In de zegening van Mozes heet het dichterlijk: De Heere is van Sinaï gekomen, en is hunlieden opgegaan van Seïr (Deut. 33 : 2b); daarmede geeft de man Gods een beschrijving van een luisterrijke verschijning van den Heere, Die voorgesteld wordt als tot Zijn volk te komen van de bergen om het door de woestijn te geleiden. Een zelfden gedachtengang vinden wij in het lied van Debora (Richt. 5 : 4), alwaar de Heere uit het Zuiden ter hulpe komt van Barak en Debora. Van den stam van Simeon, die naar Jacobs profetie (Gen. 49 : 7) verdeeld en verstrooid zal worden in Jacob, trokken vijfhonderd man naar het gebergte van Seïr; zij versloegen het overschot der van Amalek ontkomenen en vestigden zich in het veroverde land (1 Kron. 4 : 42, 43).

Toen de Edomieten in moeilijke omstandigheden verkeerden, wellicht in de dagen van Sargon, onder wien de Assyriërs in 715 een tocht naar Arabië hebben ondernomen, of in die van Sanherib, ondervroegen zij den profeet Jesaja, wat zijn God hem omtrent Edoms lot zou openbaren. Dit nu wordt in de profetieën van Jesaja genoemd: de last van Duma en met deze woorden ingeluid: men roept tot mij van Seïr (Jes. 21 :11). Met Duma wordt Edom bedoeld dat dit bergland bewoonde. De naam Duma komt ook voor in Gen. 25 : 14, waarmede aldaar een afstammeling van Ismaël wordt genoemd. Zoo is Duma de naam geworden van een Arabisch gebied(je) ten Oosten van het gebergte van Seïr en is waarschijnlijk korter of langer tijd verbonden geweest met Edom, waarop de naam hier dan is overgegaan. Noemt onze vertaling in de last van Moab (Ez. 25 : 8) naast Moab ook nog Seïr, in de nieuwste vertalingen vindt men Seïr niet vermeld. Wel wordt het gebergte van Seïr nog eenmaal genoemd in de profetie tegen Edom, waarin de profeet profeteeren moet tegen de woonplaats der Edomieten (Ez. 35 : 2).

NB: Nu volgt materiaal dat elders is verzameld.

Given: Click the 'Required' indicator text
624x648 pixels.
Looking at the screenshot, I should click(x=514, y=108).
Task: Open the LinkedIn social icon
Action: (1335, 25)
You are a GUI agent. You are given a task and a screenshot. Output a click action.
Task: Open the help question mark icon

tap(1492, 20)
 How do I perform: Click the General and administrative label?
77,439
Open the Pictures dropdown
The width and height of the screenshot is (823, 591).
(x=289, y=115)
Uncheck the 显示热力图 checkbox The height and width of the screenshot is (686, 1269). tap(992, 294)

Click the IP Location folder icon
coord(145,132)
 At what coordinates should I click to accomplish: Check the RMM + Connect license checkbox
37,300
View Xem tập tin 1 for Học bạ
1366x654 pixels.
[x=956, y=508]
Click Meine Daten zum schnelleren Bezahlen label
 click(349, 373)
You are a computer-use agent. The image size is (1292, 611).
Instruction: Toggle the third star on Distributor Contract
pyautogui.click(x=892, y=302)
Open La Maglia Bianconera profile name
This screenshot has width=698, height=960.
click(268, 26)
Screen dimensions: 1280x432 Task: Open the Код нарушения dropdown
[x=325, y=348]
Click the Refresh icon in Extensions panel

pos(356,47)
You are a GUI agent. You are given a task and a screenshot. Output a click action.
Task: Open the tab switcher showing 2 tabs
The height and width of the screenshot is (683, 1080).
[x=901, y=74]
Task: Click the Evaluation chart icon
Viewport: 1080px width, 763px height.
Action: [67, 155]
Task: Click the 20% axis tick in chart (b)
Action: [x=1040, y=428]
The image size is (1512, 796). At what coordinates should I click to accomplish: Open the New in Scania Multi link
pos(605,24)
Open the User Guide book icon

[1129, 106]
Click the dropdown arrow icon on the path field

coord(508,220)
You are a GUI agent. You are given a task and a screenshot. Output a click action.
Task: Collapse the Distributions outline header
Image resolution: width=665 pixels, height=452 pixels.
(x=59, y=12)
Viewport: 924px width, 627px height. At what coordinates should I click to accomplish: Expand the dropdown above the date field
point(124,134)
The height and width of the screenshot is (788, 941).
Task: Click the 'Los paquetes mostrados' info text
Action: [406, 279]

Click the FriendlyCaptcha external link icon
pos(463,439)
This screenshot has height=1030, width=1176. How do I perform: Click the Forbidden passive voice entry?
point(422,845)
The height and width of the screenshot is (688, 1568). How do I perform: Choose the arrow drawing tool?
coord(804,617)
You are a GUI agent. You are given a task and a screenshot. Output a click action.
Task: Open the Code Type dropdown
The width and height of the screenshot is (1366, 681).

In Jozua 15 : 10 is ook sprake van het gebergte Seïr; hiermede kan kwalijk hetzelfde gebergte bedoeld zijn als dat van Edom. Het moet in den stam van Juda hebben gelegen, want wij hebben in de verzen 1—12 een nauwkeurige beschrijving van de grenzen van het gebied van Juda. In vers 5a wordt als Oostgrens de Doode zee genoemd; dan volgt in vs 5ö—11 de Noordgrens, die ongeveer samenvalt met de Zuidgrens van Benjamin. Van Baala af wendde deze Zuidgrens zich Westwaarts naar het Seïrgebergte en liep dan door naar het Noorden. Baala is gelijk aan Kirjath-Jearim. Zoo moet allicht met dit Seïr-gebergte een of andere berg van Juda zijn bedoeld. Dit kan ook als men zich herinnert de beteekenis van het werkwoord waarvan Seïr is afgeleid: rechtop staan (vgl. boven).